Investment Institute
Macroeconomics

Bad Timing (for everyone)

KEY POINTS
The surge in US long-term yields is an unsurprising response to the prospect of an ill-timed fiscal stimulus.
The UK is a clear victim of bond market contagion. Yet, we think the deterioration in the macro outlook will ultimately allow the BoE to provide more support than what the market is currently pricing.
Contagion is more measured in the Euro area, but the ECB needs to take on board the tighter financial conditions.

More signs last week of the impressive resilience of the US labour market is the immediate cause of the additional surge in long-term US yields, but more fundamentally this heralds the fact that, unless the new administration radically changes course, adding more fiscal stimulus and another supply-side shock in the form of tariff hikes will come at a particularly bad time given the resistance of US inflation. We think there is still some space for one “last cut” in the first half of this year, with a low level of confidence, but we think a proper resumption of the Fed’s descent to accommodative territory will not happen before 2026, when the economy starts deteriorating in response to the implementation of “Trumpnomics”. 

Higher yields, and a “stopped out” Fed are bad news for everyone. The UK has been a clear victim of bond market contagion. To the country’s usual source of vulnerability – particularly its chronic current account deficit – one needs to add the fiscal expansion announced in last October’s budget, and a “stagflationary” dataflow. This leaves the British government with only unpalatable solutions to deal with the effect of a rising debt servicing cost on its discretionary room for manoeuvre (cutting spending, hiking tax, or changing once again the fiscal rules). Still, we think the market is currently too timid on its expectations for rate cuts from the Bank of England. We think that the deterioration in the real economy will usher in a more convincing pace of disinflation, which will offer some capacity to offset the “bad winds” from the US bond market. 
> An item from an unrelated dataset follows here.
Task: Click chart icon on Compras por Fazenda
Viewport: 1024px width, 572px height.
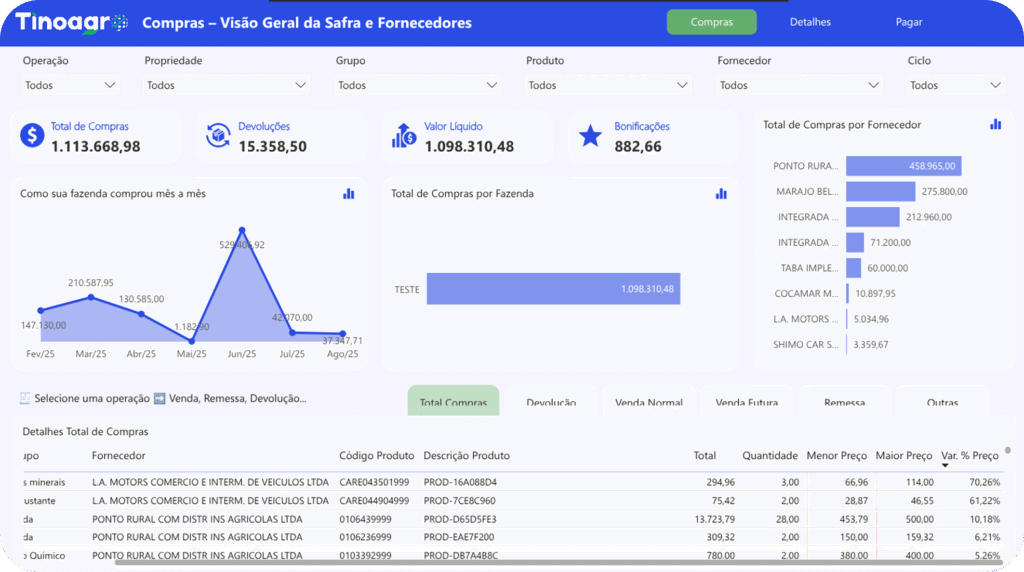Action: 721,194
If contagion has been more measured in the Euro area, long-term rates have also been on the rise there and this goes beyond “self-inflicted damage” from member states and should be treated as a symmetric shock. This will add to the zone’s difficulties, and the latest surveys are concerning. We think the ECB needs to take the tightening in financial conditions on board to move quickly to neutral, and then into accommodative territory.